For a team as talented and energized as the Houston Rockets, it’s wild how predictable their third-quarter drop-offs are becoming. You can almost set your timer to it. First half? Locked-in defense, smart ball movement, great pace. And then halftime hits, and suddenly everyone looks a step slow and two beats behind the rhythm.
We just watched it twice in 48 hours. They nearly blew a lead to Golden State because they came out of the locker room flat and let the Warriors rip off their usual mid-game surge. The next night in Utah? Same story-Houston looked great for two quarters, then the Jazz punched them in the mouth in the third, built a cushion, and the Rockets spent the rest of the night playing uphill.
The pattern tracks across their entire win-loss history. Every time Houston gets in trouble, it’s almost always tied to the same thing: losing focus and giving up momentum right after halftime. Sometimes it’s bad shot selection.

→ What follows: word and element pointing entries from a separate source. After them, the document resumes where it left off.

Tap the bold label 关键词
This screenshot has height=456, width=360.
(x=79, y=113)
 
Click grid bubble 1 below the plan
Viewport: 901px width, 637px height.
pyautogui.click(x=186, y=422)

Sometimes it’s lazy closeouts or missed box-outs. Sometimes it’s just the effort dipping. But the through-line is the same- teams come out of the break ready to throw a punch, and Houston doesn’t always punch back soon enough.
What’s frustrating is that the Rockets aren’t getting out-talented in these stretches; they’re getting out-executed. And ironically, they’re one of the best fourth-quarter teams in the league. They finish strong. They dig in. They close. But third quarters? That’s their blind spot.
The good news? It’s fixable. Completely. It’s focus, discipline, and intention-not talent. And once the Rockets figure out how to stop sleepwalking through the third, they stop being a “fun young team” and start looking like a real problem for anybody in the West.